Directions for this task -
All lines from the one containing "HEPSİNİ SİL (40, 874)" to the end of the entries below should be output exactly as they appear. No other lines should be output.
· · · ·
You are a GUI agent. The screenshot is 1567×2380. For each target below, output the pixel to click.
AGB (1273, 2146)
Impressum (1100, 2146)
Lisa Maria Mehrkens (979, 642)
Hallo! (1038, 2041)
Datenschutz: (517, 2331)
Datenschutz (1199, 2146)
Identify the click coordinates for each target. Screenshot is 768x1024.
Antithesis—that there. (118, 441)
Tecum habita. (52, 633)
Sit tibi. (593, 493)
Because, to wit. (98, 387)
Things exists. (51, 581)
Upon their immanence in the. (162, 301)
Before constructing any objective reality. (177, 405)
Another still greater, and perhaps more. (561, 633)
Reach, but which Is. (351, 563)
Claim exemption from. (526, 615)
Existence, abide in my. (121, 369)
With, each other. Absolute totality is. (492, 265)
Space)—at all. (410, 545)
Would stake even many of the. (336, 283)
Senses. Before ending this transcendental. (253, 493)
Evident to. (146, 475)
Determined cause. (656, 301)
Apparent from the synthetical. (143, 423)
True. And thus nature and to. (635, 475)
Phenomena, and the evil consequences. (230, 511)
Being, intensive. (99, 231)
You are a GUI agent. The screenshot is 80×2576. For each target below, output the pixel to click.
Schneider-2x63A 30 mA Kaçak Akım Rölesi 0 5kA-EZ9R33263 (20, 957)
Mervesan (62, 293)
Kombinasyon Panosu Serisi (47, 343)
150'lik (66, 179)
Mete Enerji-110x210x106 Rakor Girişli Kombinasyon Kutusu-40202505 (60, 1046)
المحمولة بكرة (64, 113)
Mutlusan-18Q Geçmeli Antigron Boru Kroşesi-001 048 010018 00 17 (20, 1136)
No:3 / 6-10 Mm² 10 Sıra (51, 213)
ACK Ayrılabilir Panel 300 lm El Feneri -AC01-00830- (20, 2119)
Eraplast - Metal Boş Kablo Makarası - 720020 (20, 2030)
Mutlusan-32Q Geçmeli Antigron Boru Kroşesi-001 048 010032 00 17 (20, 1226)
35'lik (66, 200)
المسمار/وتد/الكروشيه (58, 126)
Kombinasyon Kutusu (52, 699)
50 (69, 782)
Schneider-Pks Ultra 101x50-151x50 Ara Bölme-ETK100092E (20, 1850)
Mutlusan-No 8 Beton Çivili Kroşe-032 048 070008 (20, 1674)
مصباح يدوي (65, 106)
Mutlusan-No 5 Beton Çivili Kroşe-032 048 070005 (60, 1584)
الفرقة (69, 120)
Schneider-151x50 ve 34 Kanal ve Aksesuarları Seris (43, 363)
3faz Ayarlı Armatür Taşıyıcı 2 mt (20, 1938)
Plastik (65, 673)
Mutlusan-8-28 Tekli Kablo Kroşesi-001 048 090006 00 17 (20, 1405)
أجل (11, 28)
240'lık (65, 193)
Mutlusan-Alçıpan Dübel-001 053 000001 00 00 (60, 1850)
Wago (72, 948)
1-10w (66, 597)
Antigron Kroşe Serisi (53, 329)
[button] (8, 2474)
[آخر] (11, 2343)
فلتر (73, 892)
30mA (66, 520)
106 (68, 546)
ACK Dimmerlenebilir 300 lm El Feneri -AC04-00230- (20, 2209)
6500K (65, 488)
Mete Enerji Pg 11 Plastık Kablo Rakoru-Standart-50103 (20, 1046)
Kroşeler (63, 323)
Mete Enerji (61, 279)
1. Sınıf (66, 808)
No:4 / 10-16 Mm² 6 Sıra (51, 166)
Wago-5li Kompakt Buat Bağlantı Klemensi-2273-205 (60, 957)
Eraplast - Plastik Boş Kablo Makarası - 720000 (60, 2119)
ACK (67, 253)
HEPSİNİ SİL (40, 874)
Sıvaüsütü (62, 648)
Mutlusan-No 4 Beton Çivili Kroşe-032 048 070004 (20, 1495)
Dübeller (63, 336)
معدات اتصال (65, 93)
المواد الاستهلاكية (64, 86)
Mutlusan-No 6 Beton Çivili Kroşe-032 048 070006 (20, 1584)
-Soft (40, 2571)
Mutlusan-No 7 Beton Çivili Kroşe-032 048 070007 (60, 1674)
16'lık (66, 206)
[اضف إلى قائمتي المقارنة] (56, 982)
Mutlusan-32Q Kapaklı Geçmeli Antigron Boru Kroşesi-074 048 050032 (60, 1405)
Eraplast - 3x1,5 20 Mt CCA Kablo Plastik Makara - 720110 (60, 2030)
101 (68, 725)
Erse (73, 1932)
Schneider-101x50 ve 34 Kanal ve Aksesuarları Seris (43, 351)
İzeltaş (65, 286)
· · · ·
Solution for this problem -
HEPSİNİ SİL (40, 874)
Sıvaüsütü (62, 648)
Mutlusan-No 4 Beton Çivili Kroşe-032 048 070004 (20, 1495)
Dübeller (63, 336)
معدات اتصال (65, 93)
المواد الاستهلاكية (64, 86)
Mutlusan-No 6 Beton Çivili Kroşe-032 048 070006 (20, 1584)
-Soft (40, 2571)
Mutlusan-No 7 Beton Çivili Kroşe-032 048 070007 (60, 1674)
16'lık (66, 206)
[اضف إلى قائمتي المقارنة] (56, 982)
Mutlusan-32Q Kapaklı Geçmeli Antigron Boru Kroşesi-074 048 050032 (60, 1405)
Eraplast - 3x1,5 20 Mt CCA Kablo Plastik Makara - 720110 (60, 2030)
101 (68, 725)
Erse (73, 1932)
Schneider-101x50 ve 34 Kanal ve Aksesuarları Seris (43, 351)
İzeltaş (65, 286)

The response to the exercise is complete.